Passage to read.
<<<<

Tom adored his mother, and perhaps the central tragedy of his life was her death from pneumonia following a hysterectomy when Tom was thirteen. Norma, who was about thirty at the time, became the surrogate mother for her much younger siblings, a role she filled until her death in September 2000. After the death of Tom's mother, his father married an old friend and fellow teacher of Norma's, to Tom's great distress. Certainly Clyde Miller needed all the help he could get with his three youngsters. Gradually Leanah Miller won Tom's affections, and he grew to love her.

As a young boy, Tom fell in love with the American popular song. For years, to write songs for the movies or the Broadway stage was his great ambition. And he did write. After his death there was a trunk packed full of his lyrics and lead sheets to be dealt with.

His early childish songs showed great promise. Tom always had a wonderful facility with images and words and rhyme. Anything could trigger a quatrain. Or (shudder) a limerick. This could be a mixed blessing to anyone around Tom, it must be confessed. It may well be that Tom's great facility with song was the enemy of great accomplishment: he could come up with a good lyric so easily that he often settled for that and did not make the extra effort at the time to perfect the song. Of course he never threw a lyric away: decades later he might haul one out and work on it again, but by then the world of music would have moved on.

Somehow, Tom didn't care. While fame and fortune would have been nice, it was the writing itself that sustained him. In addition to song lyrics, he wrote short stories, radio stories, comedy skits, plays, and musicals. His musical The Darwin Theory was produced successfully at Los Angeles City College (where Tom was an advanced student in playwriting) in June 1949. Book, lyrics, and music by Tommy Miller. (The musical director and arranger was one Jerrald Goldsmith: he went on to fame, fortune, and awards as movie composer Jerry Goldsmith.) Dealing with the human fallout from the battle between science and religion at the Scopes trial in Tennessee, it preceded the hit play Inherit the Wind; it is said that the authors of that play attended a performance. Meanwhile Tom was working on his musical version of Voltaire's Candide, but Leonard Bernstein got there first. At the suggestion of screenwriter Ben Maddow and composer Lukas Foss, Tom submitted a selection of lyrics including the riotous I Was Buggered by a Tall Bulgarian to Bernstein, who declined the offer on the grounds that he had already selected a lyricist.

>>>>

Provided material.

<<<<

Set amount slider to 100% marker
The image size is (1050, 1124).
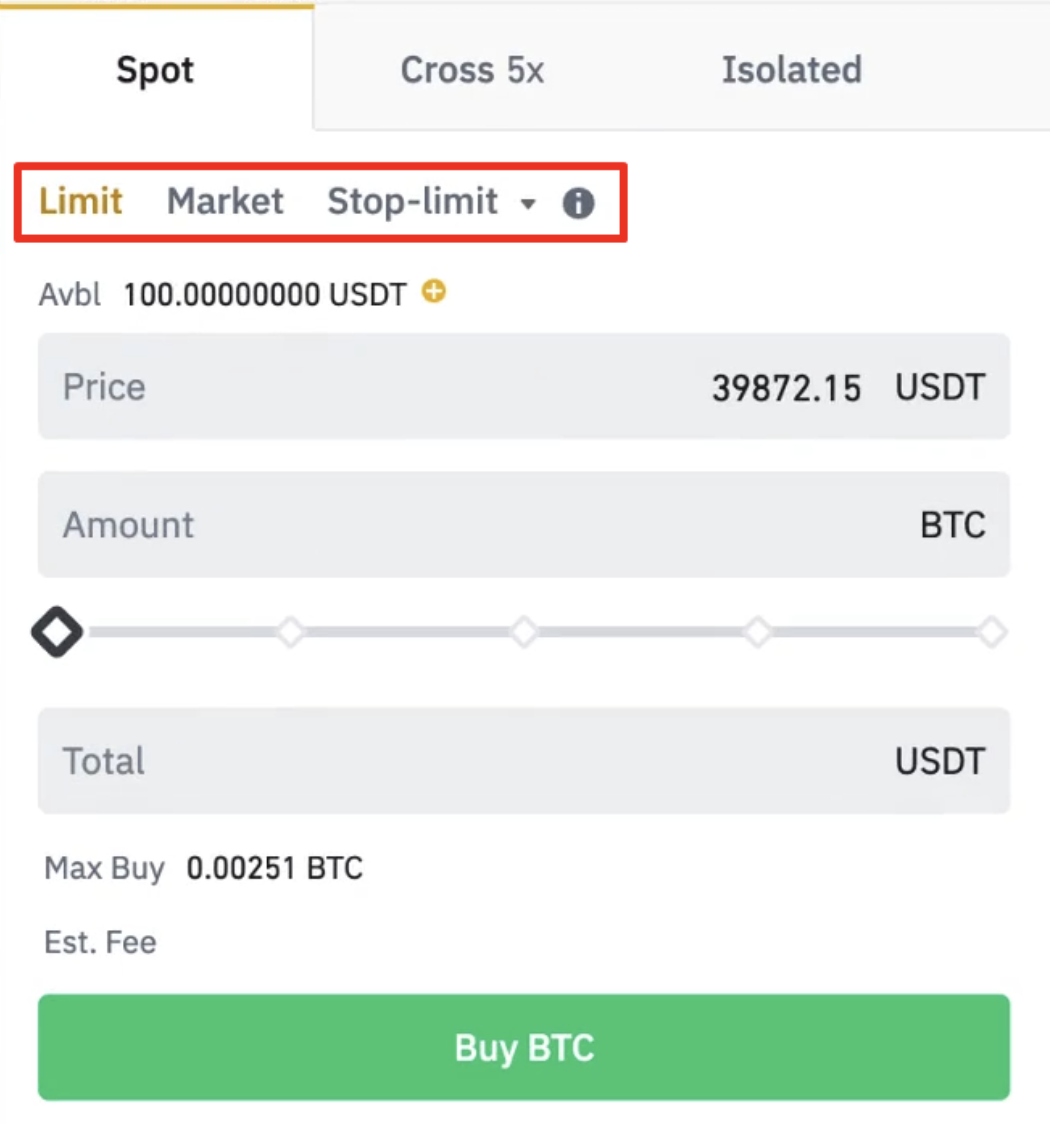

>>>>

Apply what you read.
(a) Reproduce the passage about Tom word for word, starting at "Tom adored his" and ending at "be dealt with.".
(b) According to the passage about Tom, where was his musical The Darwin Theory produced in June 1949?
The material has no connection to the passage about Tom.

Solutions in order.
(a)
Tom adored his mother, and perhaps the central tragedy of his life was her death from pneumonia following a hysterectomy when Tom was thirteen. Norma, who was about thirty at the time, became the surrogate mother for her much younger siblings, a role she filled until her death in September 2000. After the death of Tom's mother, his father married an old friend and fellow teacher of Norma's, to Tom's great distress. Certainly Clyde Miller needed all the help he could get with his three youngsters. Gradually Leanah Miller won Tom's affections, and he grew to love her.

As a young boy, Tom fell in love with the American popular song. For years, to write songs for the movies or the Broadway stage was his great ambition. And he did write. After his death there was a trunk packed full of his lyrics and lead sheets to be dealt with.

(b) At Los Angeles City College.